> **DEINE AUFGABE**: Gib aus der Rezension zu Lessings Dramen den Abschnitt wieder, der mit den Worten „Der letzte Philologe“ einsetzt und mit „oft gar zerstört.“ schließt, und benenne darin „Metaphysik“ in „Philosophie“ um.

> **TEXTAUSZUG**:
Der letzte Philologe

Gisbert Ter-Nedden revidiert Lessings dramatisches Werk gegen die „gravierenden Desinformationen“ der Lessing-Forschung

Von Axel SchmittRSS-Newsfeed neuer Artikel von Axel Schmitt

Besprochene Bücher / Literaturhinweise

Keinem fremden Blick trauen, sondern mit eigenen Augen sehen wollen, um selbst urteilen zu können – kein anderer Autor des 18. Jahrhunderts ist dem Ideal kritischen Selbstdenkens näher gekommen als Gotthold Ephraim Lessing, der in seinen Texten den Weg zum autonomen Denken erkennen lässt, das nichts über sich duldet, weder die Einflüsterungen von Traditionen noch die Irritationen der Metaphysik. Die Kritik als Kunst der Unterscheidung ist in Lessings Texten oft über die sokratischen Grundlagen hinausgegangen, hat die alten Wahrheiten zugunsten der schier unerschöpflichen „Entdeckung neuer Wahrheit“ aufgegeben, oft gar zerstört.

Dieser von einzelnen Experten oft bemerkte, selten konsequent und systematisch zu Ende gedachte ‚dekonstruktive‘ Zug in Lessings Denken ist Ausgangspunkt von Gisberts Ter-Neddens (postum von Robert Vellusig herausgegebener) „Revision“ von Lessings dramatischem Werk, dessen einzelne Sätze zwar, wie Monika Fick treffend bemerkt hat, „hundertfach um- und umgewendet worden [sind]; jede These hat die Antithese herausgefordert, jede Argumentationskette hat ihre Widerlegung durch einen gegensinnigen Begründungszusammenhang gefunden“, die es nach Ansicht Ter-Neddens aber verdienen, auf eine neue Grundlage gestellt zu werden, um die in ihnen ansichtig werdende „Schwer- und Missverständlichkeit als solche verständlich zu machen“.

Warum aber sollten Lessings mehrere Jahrhunderte lang philologisch sezierte Texte schwer- oder gar missverständlich sein? Die Antwort ist ebenso einfach wie folgenreich: Schwerverständlichkeit ergibt sich für Ter-Nedden aus der intertextuellen Struktur der Dramen eines Autors, der „Literatur aus und über Literatur“ mache und damit den Lektürevorgang des (post-)modernen Lesers (ohne Kenntnis der antiken wie modernen Arche-Texte) vor unlösbare Schwierigkeiten stelle – dieser Beobachtung ist unbedingt zuzustimmen. Die Aufgabe eines philologischen Kommentars sei es daher, Lessings „Sprache der Schlüsselzitate“ in mikrologisch genauer Detailanalyse zu entziffern und seine Um-, Weiter- und Wider-Schriften der zitierten Vorlage mitdenkend nachzuvollziehen. Auch diesbezüglich ist man sofort geneigt, Ter-Nedden recht zu geben; die Zustimmung beginnt aber in dem Moment brüchig zu werden, wenn Ter-Nedden zu seiner kühnen Behauptung ansetzt, ein solcher philologischer Kommentar liege bisher nicht vor.

> **DATENÜBERSICHT**:
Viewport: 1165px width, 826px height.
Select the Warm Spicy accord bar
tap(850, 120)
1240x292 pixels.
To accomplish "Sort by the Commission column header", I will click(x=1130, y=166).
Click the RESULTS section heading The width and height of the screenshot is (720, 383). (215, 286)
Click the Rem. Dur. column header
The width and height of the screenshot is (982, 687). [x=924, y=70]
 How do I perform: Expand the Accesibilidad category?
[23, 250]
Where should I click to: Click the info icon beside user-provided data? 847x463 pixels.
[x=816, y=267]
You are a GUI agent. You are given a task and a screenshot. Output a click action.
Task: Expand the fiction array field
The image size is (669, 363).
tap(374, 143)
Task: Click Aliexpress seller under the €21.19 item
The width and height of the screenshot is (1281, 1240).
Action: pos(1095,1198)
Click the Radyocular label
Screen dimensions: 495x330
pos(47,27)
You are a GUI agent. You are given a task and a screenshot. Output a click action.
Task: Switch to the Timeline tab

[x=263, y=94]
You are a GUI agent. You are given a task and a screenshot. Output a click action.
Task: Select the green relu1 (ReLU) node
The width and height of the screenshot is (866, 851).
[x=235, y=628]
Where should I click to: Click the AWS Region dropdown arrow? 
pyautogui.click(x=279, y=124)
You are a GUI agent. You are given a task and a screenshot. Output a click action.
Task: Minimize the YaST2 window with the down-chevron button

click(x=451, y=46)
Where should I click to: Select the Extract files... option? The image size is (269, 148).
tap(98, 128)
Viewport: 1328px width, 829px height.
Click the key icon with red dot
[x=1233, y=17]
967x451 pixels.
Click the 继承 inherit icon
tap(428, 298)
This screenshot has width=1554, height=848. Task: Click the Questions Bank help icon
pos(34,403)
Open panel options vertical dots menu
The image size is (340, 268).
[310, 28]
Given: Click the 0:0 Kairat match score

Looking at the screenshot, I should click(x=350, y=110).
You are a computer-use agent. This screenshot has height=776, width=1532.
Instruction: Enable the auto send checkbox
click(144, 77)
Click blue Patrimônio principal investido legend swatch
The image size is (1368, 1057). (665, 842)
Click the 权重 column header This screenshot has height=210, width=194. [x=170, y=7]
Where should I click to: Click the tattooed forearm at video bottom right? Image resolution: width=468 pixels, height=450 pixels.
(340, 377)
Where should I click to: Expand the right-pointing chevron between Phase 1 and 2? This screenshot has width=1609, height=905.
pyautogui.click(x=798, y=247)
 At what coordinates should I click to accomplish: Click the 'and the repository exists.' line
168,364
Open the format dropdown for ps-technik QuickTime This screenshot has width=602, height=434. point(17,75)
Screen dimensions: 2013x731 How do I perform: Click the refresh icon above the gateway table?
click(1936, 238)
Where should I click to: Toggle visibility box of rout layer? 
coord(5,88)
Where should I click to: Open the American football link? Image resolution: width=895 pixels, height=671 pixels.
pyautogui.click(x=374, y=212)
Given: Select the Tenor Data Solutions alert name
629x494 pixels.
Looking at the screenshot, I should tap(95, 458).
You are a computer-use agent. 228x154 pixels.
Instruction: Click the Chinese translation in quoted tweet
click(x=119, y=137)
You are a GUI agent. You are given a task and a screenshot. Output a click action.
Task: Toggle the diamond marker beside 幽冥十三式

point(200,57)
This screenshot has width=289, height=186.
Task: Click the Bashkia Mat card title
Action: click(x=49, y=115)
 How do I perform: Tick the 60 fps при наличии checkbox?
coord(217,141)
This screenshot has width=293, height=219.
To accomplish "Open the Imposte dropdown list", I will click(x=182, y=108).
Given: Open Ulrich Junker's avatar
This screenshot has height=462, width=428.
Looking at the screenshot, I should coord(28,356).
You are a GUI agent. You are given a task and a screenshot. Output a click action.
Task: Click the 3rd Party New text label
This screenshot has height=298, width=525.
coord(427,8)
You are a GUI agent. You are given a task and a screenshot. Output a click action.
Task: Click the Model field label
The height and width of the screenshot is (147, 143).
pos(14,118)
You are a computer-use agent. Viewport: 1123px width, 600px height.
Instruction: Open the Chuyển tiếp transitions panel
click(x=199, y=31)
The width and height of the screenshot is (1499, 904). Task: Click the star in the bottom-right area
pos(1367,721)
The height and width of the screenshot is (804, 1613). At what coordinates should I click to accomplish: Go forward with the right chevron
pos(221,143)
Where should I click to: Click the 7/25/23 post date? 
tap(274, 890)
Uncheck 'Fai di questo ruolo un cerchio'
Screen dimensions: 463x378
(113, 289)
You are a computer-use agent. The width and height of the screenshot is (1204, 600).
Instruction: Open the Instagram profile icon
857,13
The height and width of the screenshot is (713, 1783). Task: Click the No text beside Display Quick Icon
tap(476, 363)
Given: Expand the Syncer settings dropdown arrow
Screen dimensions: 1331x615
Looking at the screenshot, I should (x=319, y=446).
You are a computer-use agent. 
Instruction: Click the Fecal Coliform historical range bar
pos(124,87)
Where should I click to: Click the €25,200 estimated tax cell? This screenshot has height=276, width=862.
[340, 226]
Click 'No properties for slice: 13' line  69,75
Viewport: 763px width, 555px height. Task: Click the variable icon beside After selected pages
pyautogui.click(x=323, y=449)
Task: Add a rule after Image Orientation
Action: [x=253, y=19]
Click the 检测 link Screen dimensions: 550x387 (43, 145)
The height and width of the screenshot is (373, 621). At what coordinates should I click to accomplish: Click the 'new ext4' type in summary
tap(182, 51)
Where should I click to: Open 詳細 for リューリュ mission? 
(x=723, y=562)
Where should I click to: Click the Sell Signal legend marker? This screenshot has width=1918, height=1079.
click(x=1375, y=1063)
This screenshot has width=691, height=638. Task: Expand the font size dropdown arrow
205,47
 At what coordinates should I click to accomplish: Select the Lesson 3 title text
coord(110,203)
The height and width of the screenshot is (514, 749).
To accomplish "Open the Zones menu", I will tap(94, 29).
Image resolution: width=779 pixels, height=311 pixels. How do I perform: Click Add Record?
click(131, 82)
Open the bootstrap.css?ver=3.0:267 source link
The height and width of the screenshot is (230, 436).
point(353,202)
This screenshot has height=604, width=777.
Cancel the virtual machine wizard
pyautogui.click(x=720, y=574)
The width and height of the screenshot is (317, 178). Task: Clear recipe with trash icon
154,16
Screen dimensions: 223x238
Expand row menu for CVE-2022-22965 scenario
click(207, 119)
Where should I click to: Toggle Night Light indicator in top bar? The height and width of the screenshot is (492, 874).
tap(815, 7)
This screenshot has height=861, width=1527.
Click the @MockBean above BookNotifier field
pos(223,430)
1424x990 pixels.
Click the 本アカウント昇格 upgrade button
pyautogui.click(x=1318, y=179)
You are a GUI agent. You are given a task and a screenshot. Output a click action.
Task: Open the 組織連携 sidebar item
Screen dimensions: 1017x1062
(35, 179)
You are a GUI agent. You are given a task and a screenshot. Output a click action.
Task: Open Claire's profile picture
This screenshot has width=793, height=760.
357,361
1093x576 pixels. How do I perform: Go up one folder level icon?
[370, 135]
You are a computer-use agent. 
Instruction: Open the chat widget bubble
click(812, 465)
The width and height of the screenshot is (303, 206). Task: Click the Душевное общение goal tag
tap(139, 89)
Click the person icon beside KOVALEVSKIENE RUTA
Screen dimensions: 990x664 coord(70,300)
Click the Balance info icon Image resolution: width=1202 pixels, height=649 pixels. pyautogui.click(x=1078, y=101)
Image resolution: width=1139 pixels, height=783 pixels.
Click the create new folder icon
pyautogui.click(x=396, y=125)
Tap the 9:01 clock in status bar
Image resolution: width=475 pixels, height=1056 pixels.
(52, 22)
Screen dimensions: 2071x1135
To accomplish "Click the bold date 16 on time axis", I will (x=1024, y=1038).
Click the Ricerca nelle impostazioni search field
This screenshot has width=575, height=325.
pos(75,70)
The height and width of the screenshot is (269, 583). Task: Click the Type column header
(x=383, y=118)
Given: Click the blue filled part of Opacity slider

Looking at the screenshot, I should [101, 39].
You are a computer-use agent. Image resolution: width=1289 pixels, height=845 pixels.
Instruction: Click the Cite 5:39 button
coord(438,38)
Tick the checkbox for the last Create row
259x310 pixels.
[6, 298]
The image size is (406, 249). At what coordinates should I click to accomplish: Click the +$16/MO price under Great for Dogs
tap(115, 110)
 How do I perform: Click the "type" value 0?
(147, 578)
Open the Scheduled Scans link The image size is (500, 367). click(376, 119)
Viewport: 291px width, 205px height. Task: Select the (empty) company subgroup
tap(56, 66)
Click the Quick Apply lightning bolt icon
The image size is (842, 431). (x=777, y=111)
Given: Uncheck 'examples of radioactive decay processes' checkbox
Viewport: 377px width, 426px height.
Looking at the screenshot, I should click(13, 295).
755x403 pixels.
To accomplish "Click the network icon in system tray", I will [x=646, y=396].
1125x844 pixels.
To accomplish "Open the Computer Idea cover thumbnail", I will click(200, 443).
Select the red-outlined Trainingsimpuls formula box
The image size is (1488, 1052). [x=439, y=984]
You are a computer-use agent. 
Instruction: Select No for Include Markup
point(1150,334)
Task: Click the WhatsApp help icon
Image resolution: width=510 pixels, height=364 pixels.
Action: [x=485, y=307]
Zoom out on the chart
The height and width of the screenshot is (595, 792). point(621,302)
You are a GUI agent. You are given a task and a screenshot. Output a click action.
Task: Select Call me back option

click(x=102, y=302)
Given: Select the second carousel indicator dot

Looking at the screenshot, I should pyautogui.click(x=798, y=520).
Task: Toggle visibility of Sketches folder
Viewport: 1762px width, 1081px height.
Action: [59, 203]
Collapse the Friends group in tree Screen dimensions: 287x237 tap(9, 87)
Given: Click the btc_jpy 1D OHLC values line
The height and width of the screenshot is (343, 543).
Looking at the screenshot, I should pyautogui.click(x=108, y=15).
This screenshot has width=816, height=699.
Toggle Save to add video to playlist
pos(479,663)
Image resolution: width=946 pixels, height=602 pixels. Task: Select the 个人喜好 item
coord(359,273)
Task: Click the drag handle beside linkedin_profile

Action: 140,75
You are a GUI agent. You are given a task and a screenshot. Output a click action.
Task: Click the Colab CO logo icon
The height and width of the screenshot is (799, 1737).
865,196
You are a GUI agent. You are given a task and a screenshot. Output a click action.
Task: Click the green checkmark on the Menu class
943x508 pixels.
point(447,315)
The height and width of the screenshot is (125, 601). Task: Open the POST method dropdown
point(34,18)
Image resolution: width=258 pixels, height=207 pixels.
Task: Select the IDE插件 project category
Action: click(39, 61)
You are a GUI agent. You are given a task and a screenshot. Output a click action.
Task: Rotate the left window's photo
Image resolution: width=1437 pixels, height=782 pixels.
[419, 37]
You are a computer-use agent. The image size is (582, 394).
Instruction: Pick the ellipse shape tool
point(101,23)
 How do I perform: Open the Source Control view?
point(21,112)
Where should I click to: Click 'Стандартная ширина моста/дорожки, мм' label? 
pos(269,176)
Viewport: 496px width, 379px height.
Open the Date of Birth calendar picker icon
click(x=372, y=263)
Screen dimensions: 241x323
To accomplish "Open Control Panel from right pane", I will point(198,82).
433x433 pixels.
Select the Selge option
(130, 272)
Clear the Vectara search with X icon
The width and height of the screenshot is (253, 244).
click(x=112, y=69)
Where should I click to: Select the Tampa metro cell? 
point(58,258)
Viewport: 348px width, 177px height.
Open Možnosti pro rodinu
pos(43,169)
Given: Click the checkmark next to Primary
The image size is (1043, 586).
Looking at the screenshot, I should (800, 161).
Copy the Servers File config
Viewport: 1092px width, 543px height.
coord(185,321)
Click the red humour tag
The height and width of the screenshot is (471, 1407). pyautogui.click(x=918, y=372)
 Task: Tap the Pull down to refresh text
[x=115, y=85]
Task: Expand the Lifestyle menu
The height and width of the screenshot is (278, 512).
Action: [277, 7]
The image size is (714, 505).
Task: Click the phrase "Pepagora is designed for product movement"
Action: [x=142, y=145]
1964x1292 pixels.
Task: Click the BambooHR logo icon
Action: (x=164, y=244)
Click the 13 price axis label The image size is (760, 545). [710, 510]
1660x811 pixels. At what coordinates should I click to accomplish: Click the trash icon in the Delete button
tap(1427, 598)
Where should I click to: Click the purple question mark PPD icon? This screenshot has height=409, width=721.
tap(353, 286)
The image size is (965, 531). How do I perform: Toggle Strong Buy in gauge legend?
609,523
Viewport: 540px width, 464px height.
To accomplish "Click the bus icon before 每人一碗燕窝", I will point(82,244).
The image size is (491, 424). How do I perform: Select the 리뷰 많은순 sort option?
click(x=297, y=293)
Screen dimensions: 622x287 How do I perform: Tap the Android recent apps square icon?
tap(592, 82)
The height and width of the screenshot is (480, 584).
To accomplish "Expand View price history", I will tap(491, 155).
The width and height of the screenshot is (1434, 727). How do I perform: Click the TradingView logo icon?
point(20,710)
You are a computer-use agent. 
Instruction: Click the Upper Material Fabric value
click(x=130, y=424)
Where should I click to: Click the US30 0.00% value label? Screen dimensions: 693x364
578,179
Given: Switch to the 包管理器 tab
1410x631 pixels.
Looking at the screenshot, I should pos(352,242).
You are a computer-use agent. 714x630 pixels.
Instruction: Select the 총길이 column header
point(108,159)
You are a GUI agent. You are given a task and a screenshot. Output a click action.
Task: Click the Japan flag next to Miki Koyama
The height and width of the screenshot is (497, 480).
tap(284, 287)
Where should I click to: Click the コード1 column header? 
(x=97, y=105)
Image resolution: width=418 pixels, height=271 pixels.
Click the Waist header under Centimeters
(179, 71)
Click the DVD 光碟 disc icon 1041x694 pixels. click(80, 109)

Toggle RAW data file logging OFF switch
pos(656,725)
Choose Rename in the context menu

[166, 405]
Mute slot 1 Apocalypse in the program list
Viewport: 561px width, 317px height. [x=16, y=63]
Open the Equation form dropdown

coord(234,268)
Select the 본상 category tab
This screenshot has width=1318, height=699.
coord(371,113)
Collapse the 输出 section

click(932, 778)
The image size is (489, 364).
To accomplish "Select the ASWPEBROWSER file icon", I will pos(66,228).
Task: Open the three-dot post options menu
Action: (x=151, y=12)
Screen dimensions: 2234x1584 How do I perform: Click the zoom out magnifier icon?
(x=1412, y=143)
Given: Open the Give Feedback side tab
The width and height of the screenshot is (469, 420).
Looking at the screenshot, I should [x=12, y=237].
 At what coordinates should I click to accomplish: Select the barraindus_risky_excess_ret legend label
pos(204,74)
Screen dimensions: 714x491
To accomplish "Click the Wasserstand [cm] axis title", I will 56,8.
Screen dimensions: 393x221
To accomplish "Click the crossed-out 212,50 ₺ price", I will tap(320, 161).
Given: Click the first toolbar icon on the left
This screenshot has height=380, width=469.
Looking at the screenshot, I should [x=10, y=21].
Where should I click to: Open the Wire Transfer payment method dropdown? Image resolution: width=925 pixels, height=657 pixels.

> **LÖSUNG DER AUFGABE**:
Der letzte Philologe

Gisbert Ter-Nedden revidiert Lessings dramatisches Werk gegen die „gravierenden Desinformationen“ der Lessing-Forschung

Von Axel SchmittRSS-Newsfeed neuer Artikel von Axel Schmitt

Besprochene Bücher / Literaturhinweise

Keinem fremden Blick trauen, sondern mit eigenen Augen sehen wollen, um selbst urteilen zu können – kein anderer Autor des 18. Jahrhunderts ist dem Ideal kritischen Selbstdenkens näher gekommen als Gotthold Ephraim Lessing, der in seinen Texten den Weg zum autonomen Denken erkennen lässt, das nichts über sich duldet, weder die Einflüsterungen von Traditionen noch die Irritationen der Philosophie. Die Kritik als Kunst der Unterscheidung ist in Lessings Texten oft über die sokratischen Grundlagen hinausgegangen, hat die alten Wahrheiten zugunsten der schier unerschöpflichen „Entdeckung neuer Wahrheit“ aufgegeben, oft gar zerstört.